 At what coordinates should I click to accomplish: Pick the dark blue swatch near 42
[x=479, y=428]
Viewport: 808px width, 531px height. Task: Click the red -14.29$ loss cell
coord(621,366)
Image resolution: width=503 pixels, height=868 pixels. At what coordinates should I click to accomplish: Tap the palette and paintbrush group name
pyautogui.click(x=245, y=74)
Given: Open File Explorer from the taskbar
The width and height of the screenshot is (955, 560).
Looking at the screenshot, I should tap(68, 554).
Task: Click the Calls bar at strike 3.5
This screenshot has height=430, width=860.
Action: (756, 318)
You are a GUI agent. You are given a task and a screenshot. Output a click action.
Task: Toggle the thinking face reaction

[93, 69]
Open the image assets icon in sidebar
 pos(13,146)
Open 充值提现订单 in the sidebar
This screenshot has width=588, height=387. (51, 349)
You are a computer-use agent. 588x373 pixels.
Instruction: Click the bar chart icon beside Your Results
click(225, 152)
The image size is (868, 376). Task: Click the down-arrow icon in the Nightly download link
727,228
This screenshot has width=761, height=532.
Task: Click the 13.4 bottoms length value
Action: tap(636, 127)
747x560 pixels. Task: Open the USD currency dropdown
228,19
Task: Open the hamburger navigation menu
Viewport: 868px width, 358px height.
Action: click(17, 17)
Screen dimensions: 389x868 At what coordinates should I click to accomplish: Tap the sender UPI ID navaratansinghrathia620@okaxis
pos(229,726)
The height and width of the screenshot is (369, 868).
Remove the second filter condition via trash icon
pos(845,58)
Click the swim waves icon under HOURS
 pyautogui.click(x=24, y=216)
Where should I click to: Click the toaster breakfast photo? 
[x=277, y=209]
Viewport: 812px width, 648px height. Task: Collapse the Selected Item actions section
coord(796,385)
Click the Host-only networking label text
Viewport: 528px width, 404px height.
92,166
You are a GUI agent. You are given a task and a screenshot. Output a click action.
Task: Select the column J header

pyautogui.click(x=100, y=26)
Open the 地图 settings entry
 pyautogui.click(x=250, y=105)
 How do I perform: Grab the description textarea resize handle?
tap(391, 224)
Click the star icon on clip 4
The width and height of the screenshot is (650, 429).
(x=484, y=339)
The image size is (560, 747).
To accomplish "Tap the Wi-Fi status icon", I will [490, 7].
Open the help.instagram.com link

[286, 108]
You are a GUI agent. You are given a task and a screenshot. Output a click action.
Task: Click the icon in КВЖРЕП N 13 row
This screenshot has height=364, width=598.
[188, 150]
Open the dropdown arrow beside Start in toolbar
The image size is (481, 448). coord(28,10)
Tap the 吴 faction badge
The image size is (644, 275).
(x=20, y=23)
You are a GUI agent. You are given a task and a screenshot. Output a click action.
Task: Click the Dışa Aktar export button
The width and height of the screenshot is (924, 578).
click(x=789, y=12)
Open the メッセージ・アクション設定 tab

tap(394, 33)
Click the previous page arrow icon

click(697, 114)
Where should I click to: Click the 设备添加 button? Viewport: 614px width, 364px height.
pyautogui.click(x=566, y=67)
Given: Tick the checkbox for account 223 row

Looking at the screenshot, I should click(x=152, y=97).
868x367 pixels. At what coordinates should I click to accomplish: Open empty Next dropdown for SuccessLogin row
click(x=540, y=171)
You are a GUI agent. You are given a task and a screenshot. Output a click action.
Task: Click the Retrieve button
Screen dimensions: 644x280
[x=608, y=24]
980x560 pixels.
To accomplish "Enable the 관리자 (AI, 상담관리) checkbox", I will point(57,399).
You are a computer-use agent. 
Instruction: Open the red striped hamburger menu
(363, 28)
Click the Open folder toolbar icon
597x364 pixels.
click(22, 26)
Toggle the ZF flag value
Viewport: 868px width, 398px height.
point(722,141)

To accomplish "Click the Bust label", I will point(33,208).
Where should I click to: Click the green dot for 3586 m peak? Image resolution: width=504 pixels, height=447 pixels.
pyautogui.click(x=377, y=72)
————————
• Exercise
Using the records above, work out how many lines hold the string "will"; answer with that number alone.

• Solution to the problem
3